Prepending “provisional” to the decision disarms and empowers the team and helps us agree on enough so that we can move forward (with the data we have) and revisit in a couple of weeks after we get new information.
“Design systems need to provide certainty” is a line DS teams often tell to ourselves and get into trouble with obscuring that we are uncertain about something. It’s empowering for teams to know we don’t have the answers sometimes, and to know where the gaps are so they can fill them.
The most matured and effective systems are those that change at the way that is predictable: make the change visible, communicate it really well, and understand that people might not want to upgrade something (or they might want to upgrade only parts of it).
Speed is important to people, and they often choose a lowered quality product if it’s faster (to adopt, to use). If you remove the constrain of speed, it will lead to higher quality, but will take longer for the system to evolve and erode satisfaction and trust.
A leak in quality is multiplied in a design system.

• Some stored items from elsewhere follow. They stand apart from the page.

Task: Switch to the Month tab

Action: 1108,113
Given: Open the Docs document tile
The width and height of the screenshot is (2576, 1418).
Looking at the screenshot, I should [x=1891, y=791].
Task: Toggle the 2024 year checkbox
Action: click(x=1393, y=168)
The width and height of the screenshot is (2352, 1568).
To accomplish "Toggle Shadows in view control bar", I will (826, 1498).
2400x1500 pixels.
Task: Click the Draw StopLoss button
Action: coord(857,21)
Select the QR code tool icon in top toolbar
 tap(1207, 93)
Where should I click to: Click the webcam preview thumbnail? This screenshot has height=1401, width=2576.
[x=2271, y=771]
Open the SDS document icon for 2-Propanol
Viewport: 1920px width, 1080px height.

Design systems are more about proximity to certainty than certainty itself (moving thinking from DS as a library and more as a way of doing things). And the way of doing things always changes, design work is often culture work as opposed to just building components.
Teams react better when there is a clear expectation. Be explicit about the decision (“this is our best guess”), sometimes we need to put things live and we don’t know the answers.
Set a better expectation when communicating upcoming work (e.g. Upcoming Q4, 2022), that way teams can plan their own work if it doesn’t fit their timeline.
Setting up release cadence can alleviate uncertainty, e.g. quarterly releases for non-breaking changes, yearly releases for breaking changes. This helps with planning and it addresses the uncertainty to a certain degree and helps teams plan ahead.
PMs see a breaking change and they think it’s a complete UI refactoring, release cadence can help with planning (you might even introduce a “systems week” that can be planned in sprints).
We are not building with them, we are building for them. They choose to depend on us, and they want to understand what is the nature of that dependency.
General takeaway: You have to build the idea into the company culture that it is OK to go back and change things, and the idea should be ingrained in the product teams.